Since we don't have good numbers with which to analyze Ghawar, let's turn to the second and third largest fields. Number 2 on the list is the Burgan field in Kuwait which began producing in 1946. In the fall of 2005, the chairman of the Kuwait Oil Company admitted that the field would only be able to sustain production of 1.7 million barrels of oil per day versus the 2.0 million they had hoped for. It turns out that production above 1.7 million barrels was actually damaging the field. Although production from Burgan may remain flat for many years to come, it certainly seems to have peaked.

Number 3 on the list is the Mexican super-giant, Cantarell, located in the Bay of Campeche in the Gulf of Mexico. The production changes in this field have been dramatic. The field was discovered in 1976 and began producing in 1979. By 1981, the field was already producing 1.16 million barrels per day. 14 years later the field was only producing 1 million barrels per day, and the Mexican government decided to make a major investment to further develop the field. This included drilling new wells, installing new platforms, and constructing the largest nitrogen extraction facility in the world in order to inject nitrogen into the field in order to help "lift" the oil.

The investment seemed to pay off. By 2001, the field was producing 2.2 million barrels of oil per day. By January of 2006 this figure had declined to a still healthy 1.99 million barrels, but the decline has accelerated since then. In December of 2006, production was down to 1.44 million barrels per day. The latest figures for May of 2008 show yet another tremendous decline to 1.04 million barrels per day. Given domestic oil demand growth and faltering supply, the day when Mexico ceases to be an oil exporter seems to be drawing near. (By comparison, some of the largest deepwater fields produce about 250,000 barrels per day, and the average U.S. well produces all of 10.5 barrels per day).

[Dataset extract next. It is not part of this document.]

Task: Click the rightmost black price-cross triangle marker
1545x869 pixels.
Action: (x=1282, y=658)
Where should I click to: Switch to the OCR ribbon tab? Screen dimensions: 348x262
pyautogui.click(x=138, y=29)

Yes, there is still plenty of oil out there, but the easy oil has largely (not completely) been tapped. Much of the oil that still exists is expensive to reach and produce. Even the recent mammoth discovery by Petrobras will cost untold billions to develop given the depth of water and the total depth at which the field lies. Sustained high oil prices will be necessary to warrant the investment needed to develop these more challenging reserves that exist in the tar sands, the oil shale, the deepwater, and the Arctic. Over time, rising demand and higher exploration and development costs will provide some strong price support to crude.

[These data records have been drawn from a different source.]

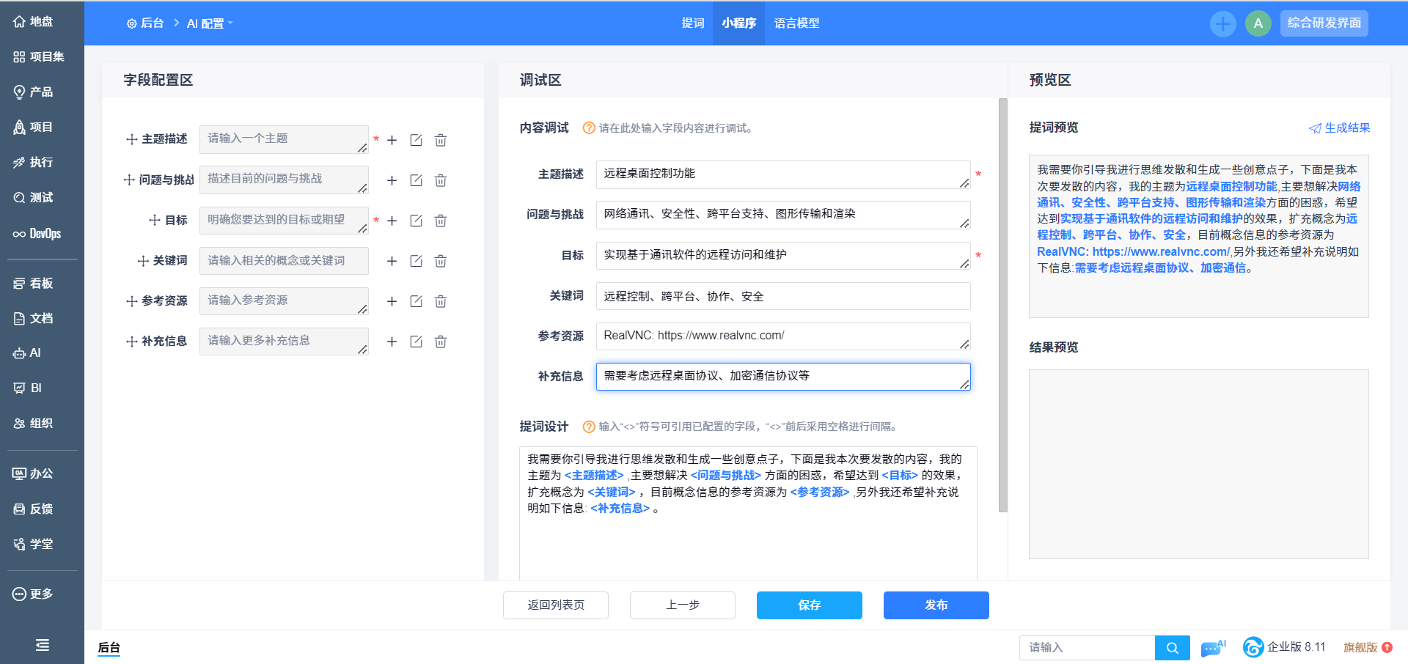Expand the 更多 sidebar menu
This screenshot has width=1408, height=664.
(x=33, y=594)
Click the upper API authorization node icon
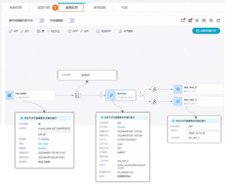This screenshot has width=225, height=184. 155,89
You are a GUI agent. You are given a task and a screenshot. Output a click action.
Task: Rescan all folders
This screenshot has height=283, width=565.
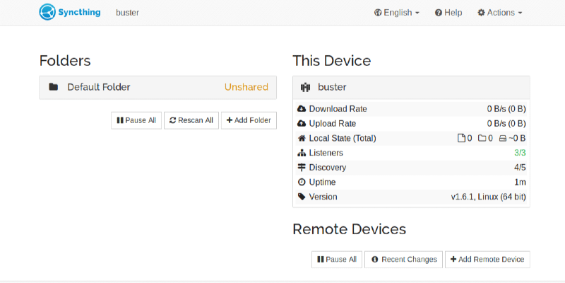coord(191,120)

In the short-term anything can happen. We certainly should expect to see pull-backs, as we've seen over the last couple of days. a 20-30% retracement in the price of oil would hardly be surprising if a near-term production boost (from the Saudis) runs head-on into slackening demand and an easing of tensions with Iran. There are plenty of weak momentum hands in the energy play currently, and it wouldn't take much to shake them out. But with oil becoming more difficult and expensive to extract and with more people in developing countries wanting a piece of the "American dream," the intermediate-term (at least) outlook still remains bullish.

With that in mind, from an investment perspective, I have had and plan to keep a core energy position diversified across a number of favored energy securities and ETFs. When oil and and oil-related shares are sold-off, I'll continue to step in and augment the core position with an eye towards selling this "non-core" addition on the following run. I've been patiently waiting for this next opportunity to buy. Hopefully, George and Mahmoud will keep their mouths shut for a few days, and the sell-off in oil of the last two days will continue and provide the next good entry point. If a strong market rally accompanies this oil sell-off, I may be rebuilding my overall short (not in energy) position soon as well.

Disclosure: The Rubbernecker is long energy-related shares and short rickshaws.